The question tells us that this reaction is producing 33.6 liters of carbon dioxide gas. And our job is to figure out the mass of propane gas that was burned to begin with. In the scenario, we’re burning a mixture of propane and oxygen. And we’re measuring the volume of pure carbon dioxide gas we get out. Now, we can use the ideal gas law to work out the amount in moles of carbon dioxide gas present in 33.6 liters. But we’ve already been told we’re dealing with standard temperature and pressure. So there’s a shortcut.
At standard temperature and pressure, there’s a fixed relationship between the volume of the gas and the amount of gas if it’s ideal. From this relationship, we get the molar volume, 𝑉 m. This value tells us the number of liters for each mole of gas we can expect. And the molar volume for an ideal gas at zero degrees Celsius and one bar is 22.4 liters per mole. So at standard temperature and pressure, if we measure the volume of a pure gas to be 22.4 litres, we know we have one mole of that gas. If we have 44.8 litres of it, we have two moles, regardless of the identity of the gas. So we can work out the number of moles of carbon dioxide gas in our 33.6 liters by multiplying 33.6 liters by one mole per 22.4 liters. This gives us 1.5 moles of carbon dioxide. But the question asked us to find the mass of propane. So we need to convert moles of carbon dioxide to moles of propane. The ratio of carbon dioxide molecules produced in the reaction to propane molecules consumed in the reaction is three to one.
To work out the number of moles of propane, we can take the number of moles of carbon dioxide produced and multiply it by one mole of propane per three moles of carbon dioxide. This means that, in the reaction that produces 33.6 liters of carbon dioxide, we must have used up 0.5 moles of propane. Now, all that remains is to work out the mass of 0.5 moles of propane. In order to do that, we’re going to need to work out the molar mass of propane. To do that, we can look at the atomic masses of the elements that make up propane.
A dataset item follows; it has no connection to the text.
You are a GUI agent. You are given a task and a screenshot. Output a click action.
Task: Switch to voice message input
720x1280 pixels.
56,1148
There are three carbons in propane. So they each contribute 12 grams per mole to the molar mass of propane. We also have eight hydrogens per propane molecule. So each hydrogen contributes one gram per mole to the molar mass of propane. If we sum the contributions together, we end up with a molar mass of propane of 44 grams per mole. We can use the rounded values for this calculation because we’re only looking for a value accurate to one or two significant figures.
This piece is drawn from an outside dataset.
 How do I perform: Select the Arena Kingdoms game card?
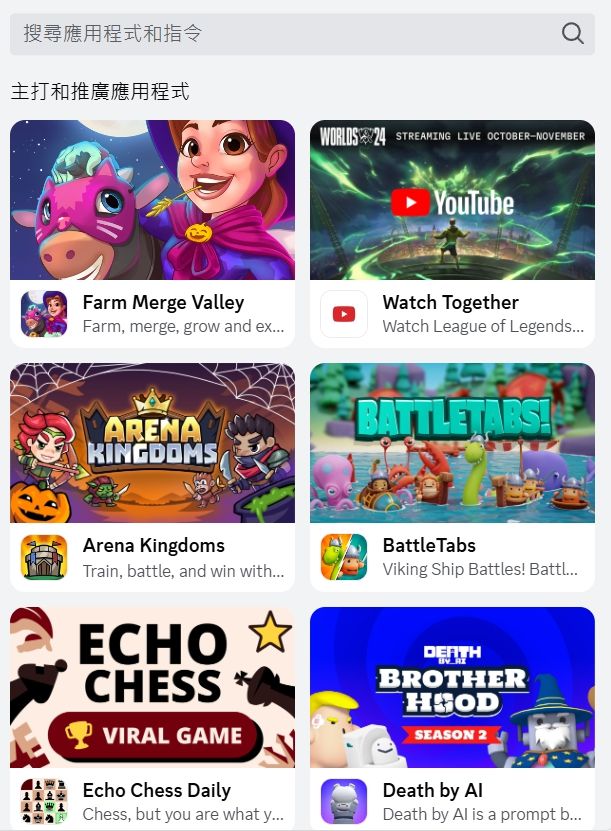pos(152,477)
We can use the molar mass and the amount in moles of propane to work out the mass of our sample. 0.5 moles of propane multiplied by 44 grams per mole is equal to 22 grams of propane. What this means is that if we were to burn completely 22 grams of propane, separate out the carbon dioxide, and have it stored under standard temperature and pressure. The volume of carbon dioxide we would get will be 33.6 liters.
So if we got 33.6 liters of carbon dioxide gas from burning propane, the mass of propane we must have burned, assuming STP, would’ve been 22 grams.